Nicolae Ceausescu is gone – but his ghost still haunts Romania

Roger Boyes in Bucharest

For almost exactly 20 years the Romanian dictator Nicolae Ceausescu — “Genius of the Carpathians”, “Titan among Titans” — has occupied a modest grave in Ghencea cemetery in Bucharest. There is a simple cross marked with his name and a red star and, yesterday at least, a photograph of the executed leader and his executed wife Elena.

The grave is modest and rarely visited — except on the anniversary of his death, Christmas Day, and on his birthday, January 26 — but it understates Ceausescu’s enduring influence on the rhythm and sentiment of the country.

According to a poll by the independent Bureau of Social Research last month, half the respondents said that Romania is worse off now than before 1989, 40 per cent said that their lives had become more difficult and 56 per cent said that, under communism, ordinary people were treated with more respect.

Ceausescu’s name is on everyone’s lips, in the buses and in the cafés.

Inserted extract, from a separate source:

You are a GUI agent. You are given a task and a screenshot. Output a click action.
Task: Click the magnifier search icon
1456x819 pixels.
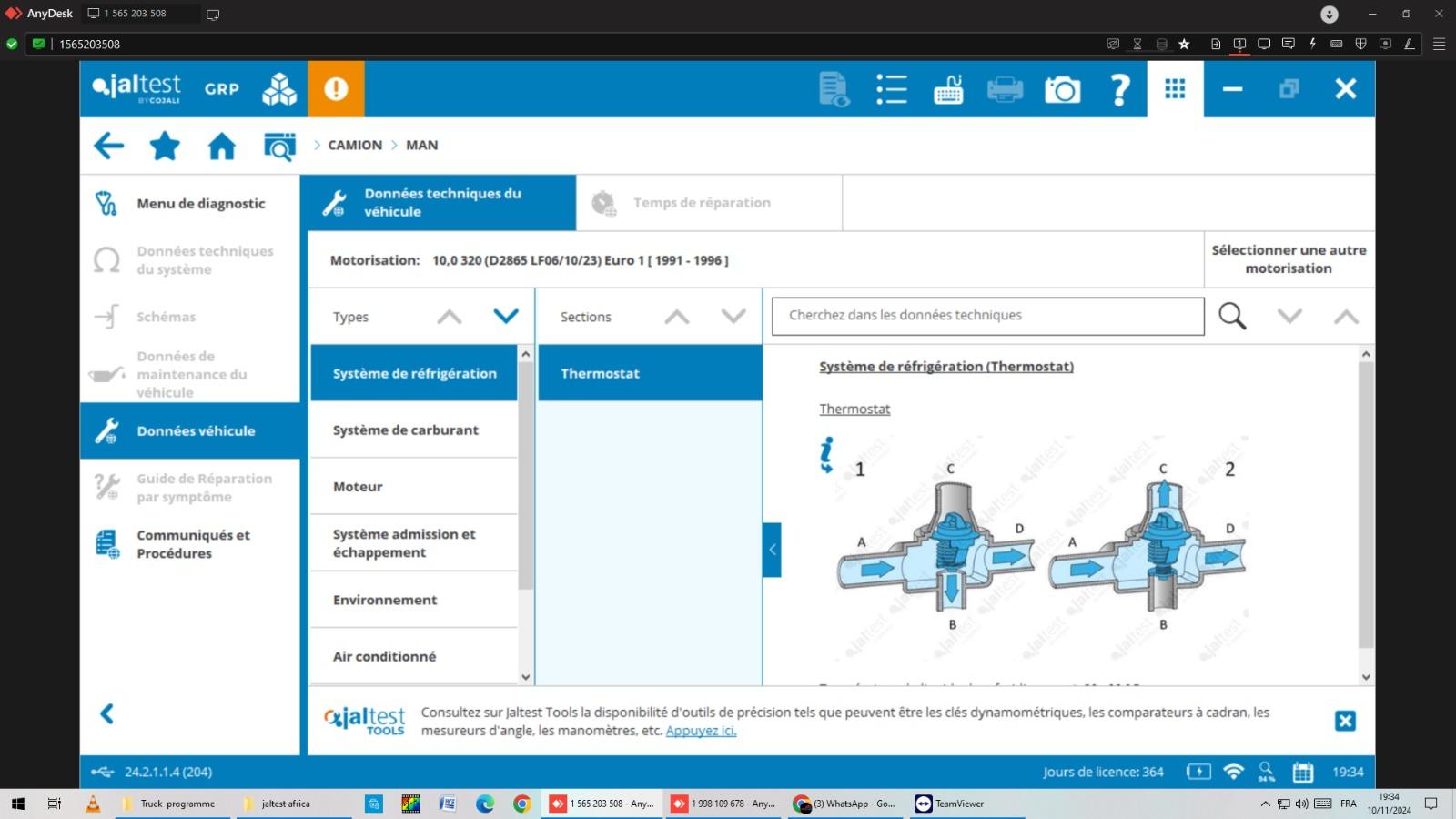[x=1232, y=316]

If you were not one of those persecuted by him, then life under him was seemingly more secure than today.

True, there were mad rules on when to use light bulbs, a draconian ban on abortion, a grovelling press and food shortages but many older people in the countryside still mention the Genius of the Carpathians in their prayers.

Romania is one of the most corrupt countries in the EU, according to Transparency International, an anti-corruption body. Unemployment is more than 7 per cent and rising; there has been stalemate over the formation of a new government since a no-confidence vote in October. These are not the problems of a socialist dictatorship.

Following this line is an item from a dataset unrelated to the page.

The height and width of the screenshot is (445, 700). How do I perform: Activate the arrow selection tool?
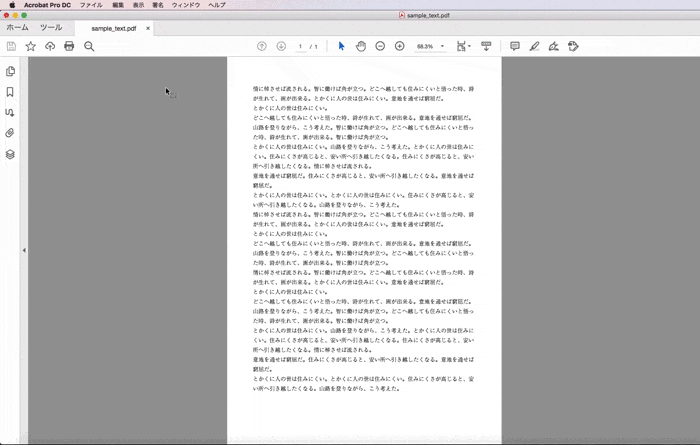point(341,46)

The visible traces of his megalomania remain. There is the extraordinary House of the People, now the Palace of Parliament — the second-largest official building in the world after the Pentagon — and the unfinished House of Radio, now crumbling. Great chunks of the historic centre of Bucharest were smashed to make way for his House of the People and yet, despite his Pharaonic urges, the building looks rather handsome. It is laughed at and admired in equal measure.

Romania cannot quite make up its mind about the man, and little wonder, since many of his sycophantic party loyalists and once-faithful Securitate agents found ways of transplanting their political influence into wealth. One report has suggested that 85 of the nation’s 100 wealthiest figures have communist backgrounds. Closer study however, shows this not to be the case, and Romania is rightfully proud of the number of millionaires under the age of 35 — therefore free of any suspicion of having been Ceausescu lackeys.

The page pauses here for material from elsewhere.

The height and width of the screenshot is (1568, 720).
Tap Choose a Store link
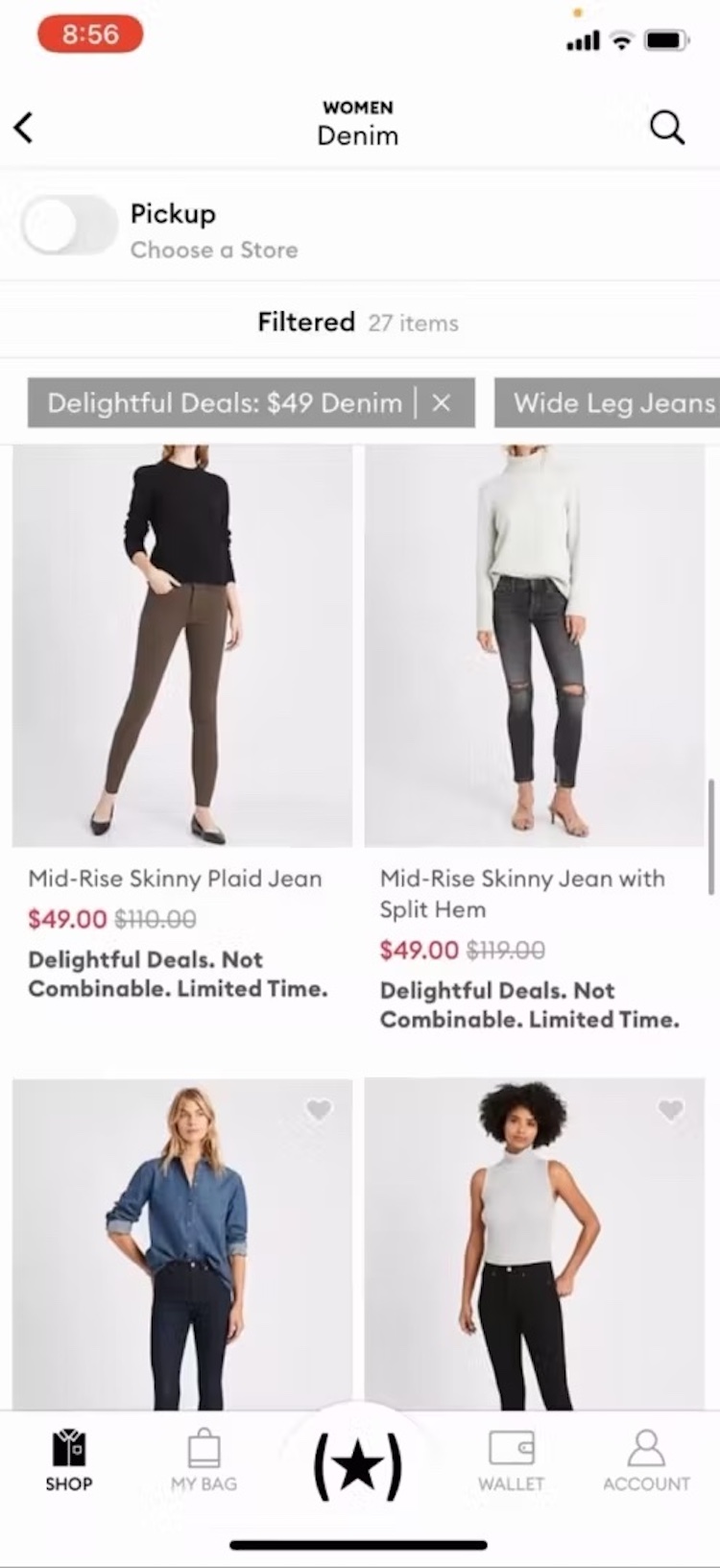pyautogui.click(x=214, y=251)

Although the Securitate, with their leather jackets and Western chewing gum, were among the most sinister of communist Eastern Europe’s secret police, they were nowhere near as thick on the ground as the East German Stasi. The problem with the Securitate was not their sheer numbers but their direct subordination to Ceausescu, their responsiveness to his whims, their casual cruelty. There are, of course, flourishing survivors, notably Dan Voiculescu, a media mogul and leading light in the country’s Conservative Party, who has now conceded that he was a secret police informer on economic affairs.

The central problem bothering Romanians two decades after the revolution is the yawning gap between rich and poor. In the recent presidential battle between Traian Basescu, of the Centre Right, and Mircea Geoana, on the Centre Left, the two men tackled this question in very personal ways.

Mr Basescu, who was narrowly confirmed in office as President, insisted that he would use his second term to pursue the truth about the 1989 revolution — code for digging into and embarrassing wherever possible the old communist networks who have enriched themselves. Mr Geoana talked up development of civil society and the need to turn away from the blind pursuit of money.

The old communist sage Silviu Brucan, one of the conspirators who helped to lever Ceausescu out of power, said shortly after the revolution: “Romanians will need 20 years to learn what democracy is all about.” The 20 years are up, and Romanians are still learning.